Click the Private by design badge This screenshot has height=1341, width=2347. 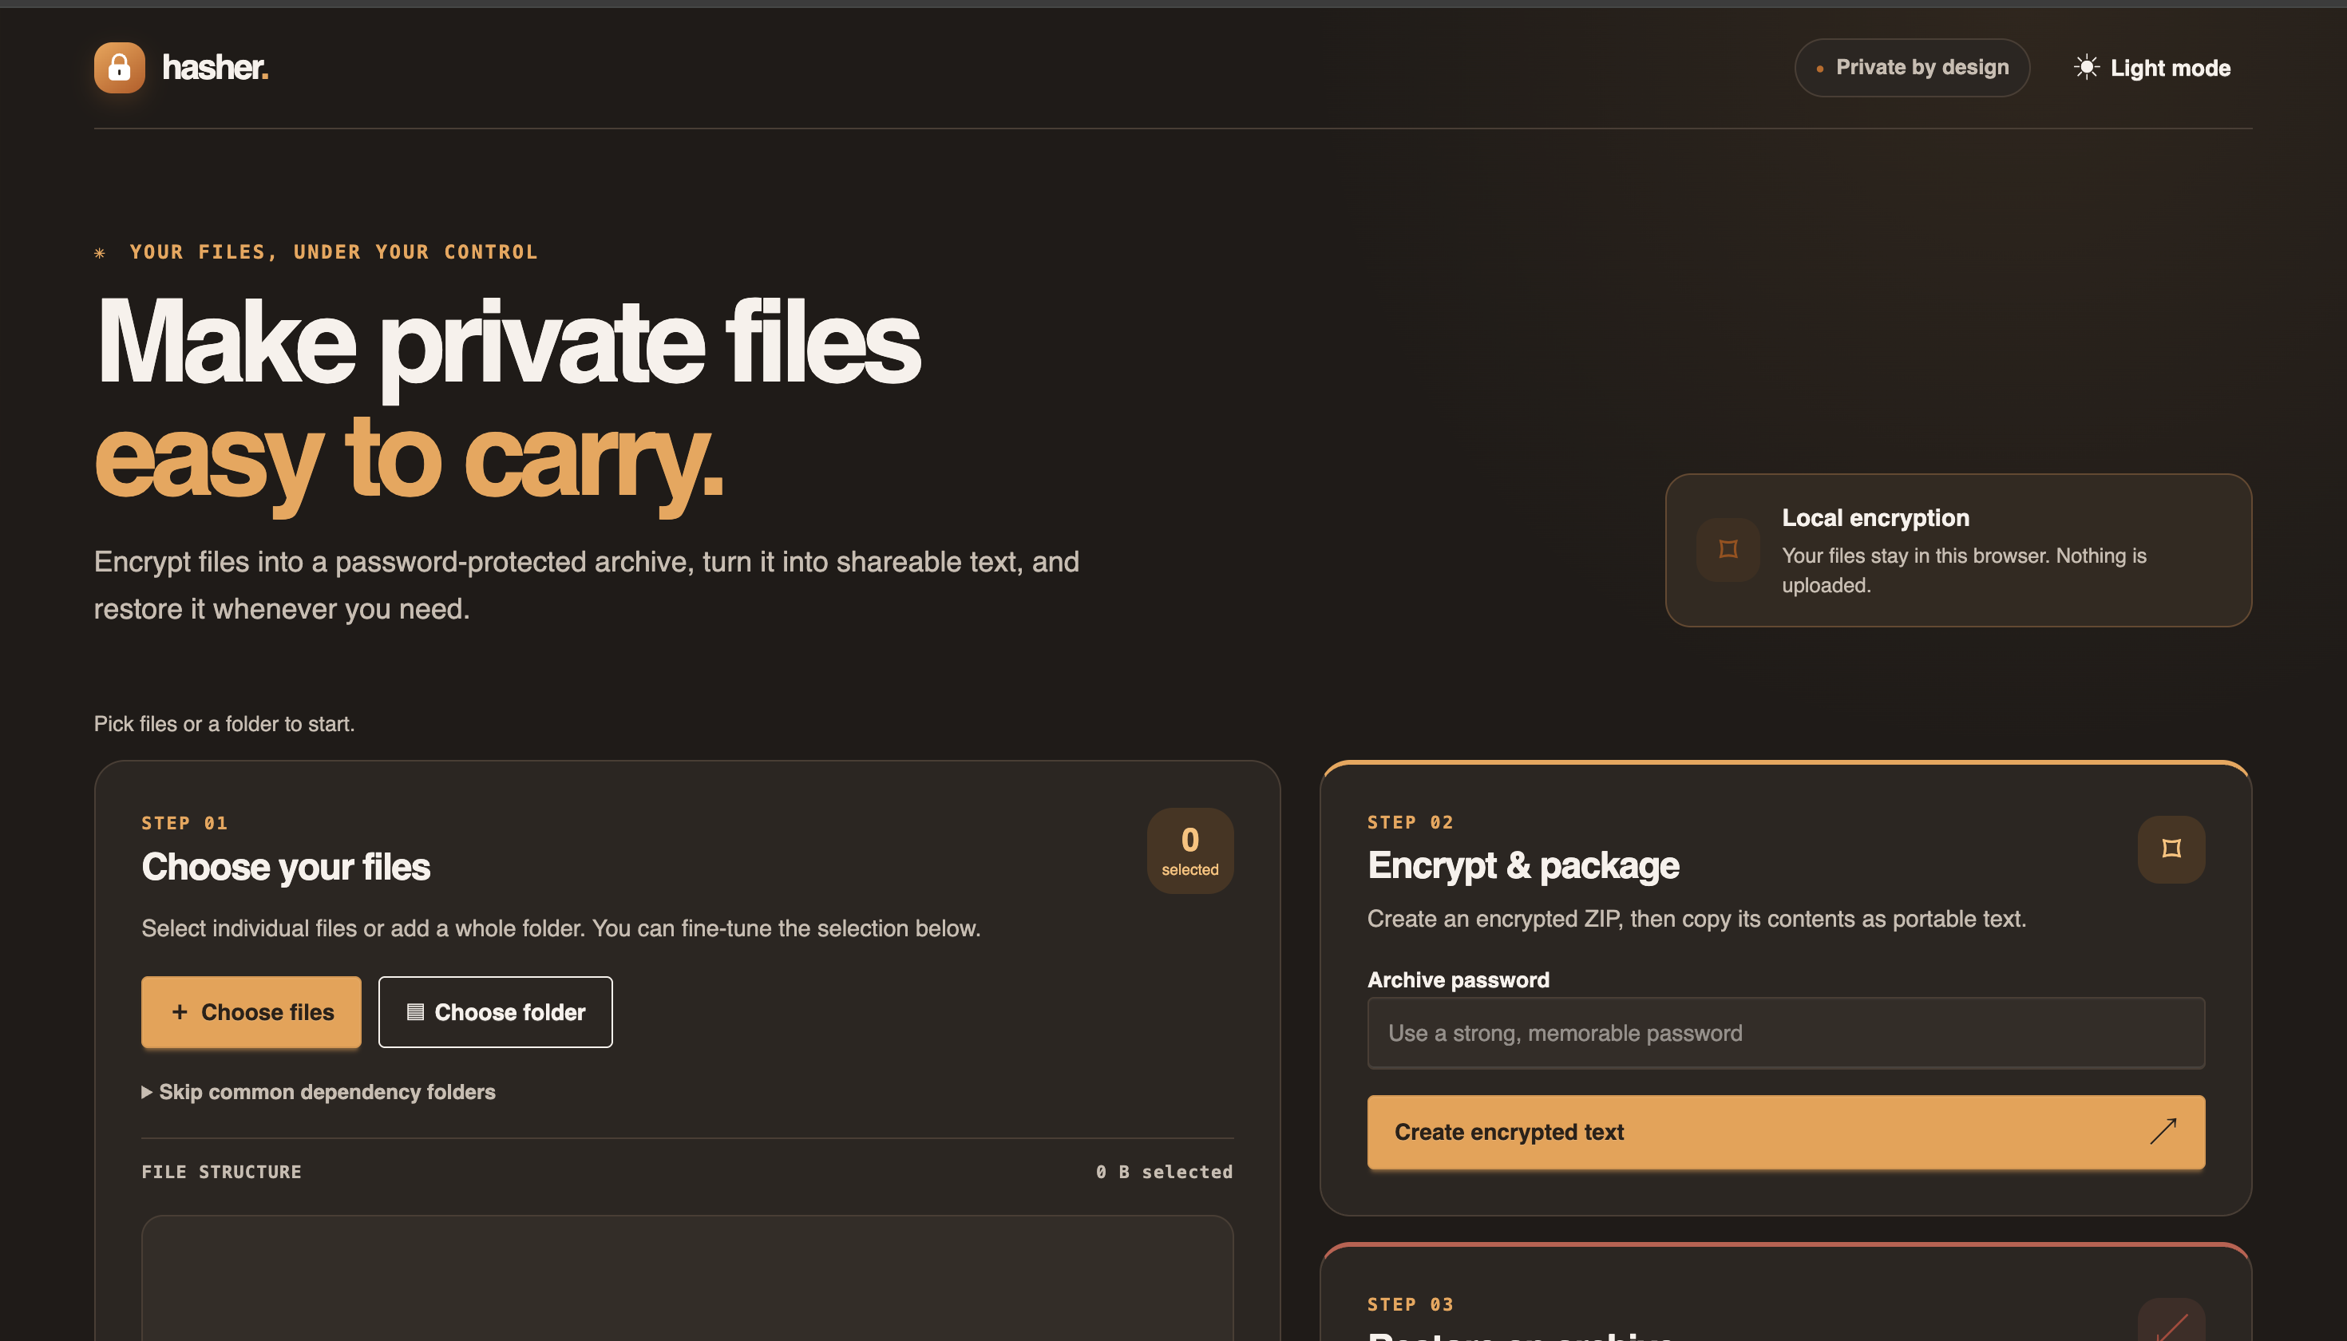coord(1911,67)
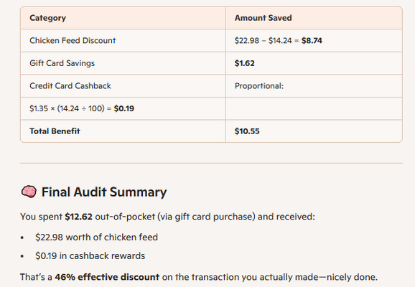Select the $10.55 total amount
415x287 pixels.
coord(247,131)
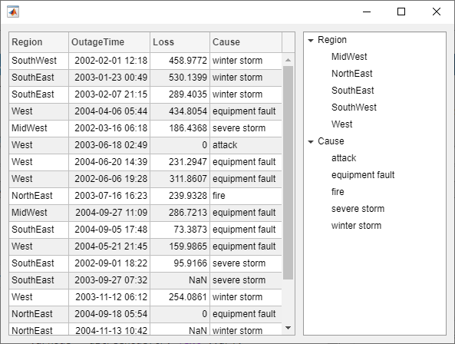Click the OutageTime column header
This screenshot has height=344, width=455.
[110, 42]
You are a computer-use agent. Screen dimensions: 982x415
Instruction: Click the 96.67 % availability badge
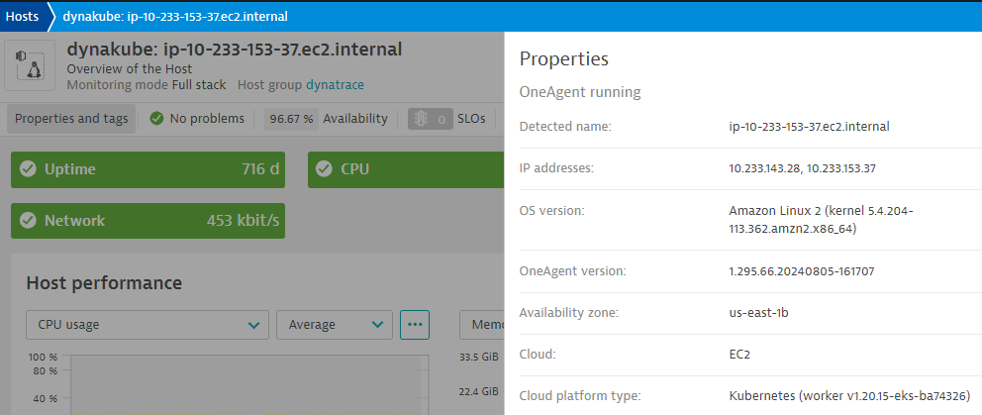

■ ■ ■

__PROBLEM__
Starting at the line that contains "You are a computer-use" and ending at the last line of the records, set out those lines as a numbered list, skipping any blank lines. Leave the pictures out of the answer.

__CORRECT RESULT__
1. You are a computer-use agent. Screen dimensions: 982x415
2. Instruction: Click the 96.67 % availability badge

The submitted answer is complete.